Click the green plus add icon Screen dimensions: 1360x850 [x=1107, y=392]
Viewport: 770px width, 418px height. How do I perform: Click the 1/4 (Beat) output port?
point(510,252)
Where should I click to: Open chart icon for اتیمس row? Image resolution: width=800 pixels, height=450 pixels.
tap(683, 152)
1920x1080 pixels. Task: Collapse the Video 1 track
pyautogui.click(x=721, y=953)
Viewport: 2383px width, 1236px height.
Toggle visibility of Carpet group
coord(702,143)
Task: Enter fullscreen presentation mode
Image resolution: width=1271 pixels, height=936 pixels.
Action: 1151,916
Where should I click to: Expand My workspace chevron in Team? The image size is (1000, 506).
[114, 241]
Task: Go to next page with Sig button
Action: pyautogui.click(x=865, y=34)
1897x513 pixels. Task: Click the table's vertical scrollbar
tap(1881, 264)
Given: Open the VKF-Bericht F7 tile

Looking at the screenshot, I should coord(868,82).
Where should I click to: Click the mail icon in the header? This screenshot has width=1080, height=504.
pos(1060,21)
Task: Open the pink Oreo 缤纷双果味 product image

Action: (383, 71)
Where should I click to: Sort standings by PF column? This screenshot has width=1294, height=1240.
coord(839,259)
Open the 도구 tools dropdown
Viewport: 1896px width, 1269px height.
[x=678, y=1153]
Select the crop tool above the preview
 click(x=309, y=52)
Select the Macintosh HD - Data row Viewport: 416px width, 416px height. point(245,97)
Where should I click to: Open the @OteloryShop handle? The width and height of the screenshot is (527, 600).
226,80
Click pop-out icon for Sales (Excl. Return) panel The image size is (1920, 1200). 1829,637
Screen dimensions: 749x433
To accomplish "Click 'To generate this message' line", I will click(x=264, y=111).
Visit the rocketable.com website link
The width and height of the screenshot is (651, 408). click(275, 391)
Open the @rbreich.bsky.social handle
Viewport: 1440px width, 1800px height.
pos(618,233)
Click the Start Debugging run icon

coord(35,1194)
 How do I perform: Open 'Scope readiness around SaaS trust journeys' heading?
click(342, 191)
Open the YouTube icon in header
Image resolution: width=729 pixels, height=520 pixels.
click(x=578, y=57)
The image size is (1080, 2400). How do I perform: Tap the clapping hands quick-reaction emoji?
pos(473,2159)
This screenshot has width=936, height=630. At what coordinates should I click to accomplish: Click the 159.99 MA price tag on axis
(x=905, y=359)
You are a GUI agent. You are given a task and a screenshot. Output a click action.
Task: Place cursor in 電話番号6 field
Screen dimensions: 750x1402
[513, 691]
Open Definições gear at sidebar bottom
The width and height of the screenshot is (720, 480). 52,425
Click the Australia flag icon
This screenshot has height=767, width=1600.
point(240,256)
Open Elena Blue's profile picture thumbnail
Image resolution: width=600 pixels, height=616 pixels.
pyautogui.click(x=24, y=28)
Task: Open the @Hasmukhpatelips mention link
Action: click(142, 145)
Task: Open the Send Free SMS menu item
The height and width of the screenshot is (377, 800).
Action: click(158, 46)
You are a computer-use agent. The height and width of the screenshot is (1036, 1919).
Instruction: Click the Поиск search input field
◆ ◆ ◆
## Task details
Copy all of the data above word for word.

## Answer for this exercise
Click the green plus add icon Screen dimensions: 1360x850 [x=1107, y=392]
Viewport: 770px width, 418px height. How do I perform: Click the 1/4 (Beat) output port?
point(510,252)
Where should I click to: Open chart icon for اتیمس row? Image resolution: width=800 pixels, height=450 pixels.
tap(683, 152)
1920x1080 pixels. Task: Collapse the Video 1 track
pyautogui.click(x=721, y=953)
Viewport: 2383px width, 1236px height.
Toggle visibility of Carpet group
coord(702,143)
Task: Enter fullscreen presentation mode
Image resolution: width=1271 pixels, height=936 pixels.
Action: 1151,916
Where should I click to: Expand My workspace chevron in Team? The image size is (1000, 506).
[114, 241]
Task: Go to next page with Sig button
Action: pyautogui.click(x=865, y=34)
1897x513 pixels. Task: Click the table's vertical scrollbar
tap(1881, 264)
Given: Open the VKF-Bericht F7 tile

Looking at the screenshot, I should coord(868,82).
Where should I click to: Click the mail icon in the header? This screenshot has width=1080, height=504.
pos(1060,21)
Task: Open the pink Oreo 缤纷双果味 product image

Action: (383, 71)
Where should I click to: Sort standings by PF column? This screenshot has width=1294, height=1240.
coord(839,259)
Open the 도구 tools dropdown
Viewport: 1896px width, 1269px height.
[x=678, y=1153]
Select the crop tool above the preview
 click(x=309, y=52)
Select the Macintosh HD - Data row Viewport: 416px width, 416px height. point(245,97)
Where should I click to: Open the @OteloryShop handle? The width and height of the screenshot is (527, 600).
226,80
Click pop-out icon for Sales (Excl. Return) panel The image size is (1920, 1200). 1829,637
Screen dimensions: 749x433
To accomplish "Click 'To generate this message' line", I will click(x=264, y=111).
Visit the rocketable.com website link
The width and height of the screenshot is (651, 408). click(275, 391)
Open the @rbreich.bsky.social handle
Viewport: 1440px width, 1800px height.
pos(618,233)
Click the Start Debugging run icon

coord(35,1194)
 How do I perform: Open 'Scope readiness around SaaS trust journeys' heading?
click(342, 191)
Open the YouTube icon in header
Image resolution: width=729 pixels, height=520 pixels.
click(x=578, y=57)
The image size is (1080, 2400). How do I perform: Tap the clapping hands quick-reaction emoji?
pos(473,2159)
This screenshot has width=936, height=630. At what coordinates should I click to accomplish: Click the 159.99 MA price tag on axis
(x=905, y=359)
You are a GUI agent. You are given a task and a screenshot. Output a click action.
Task: Place cursor in 電話番号6 field
Screen dimensions: 750x1402
[513, 691]
Open Definições gear at sidebar bottom
The width and height of the screenshot is (720, 480). 52,425
Click the Australia flag icon
This screenshot has height=767, width=1600.
point(240,256)
Open Elena Blue's profile picture thumbnail
Image resolution: width=600 pixels, height=616 pixels.
pyautogui.click(x=24, y=28)
Task: Open the @Hasmukhpatelips mention link
Action: click(142, 145)
Task: Open the Send Free SMS menu item
The height and width of the screenshot is (377, 800).
Action: click(158, 46)
You are a computer-use agent. The height and width of the screenshot is (1036, 1919).
Instruction: Click the Поиск search input field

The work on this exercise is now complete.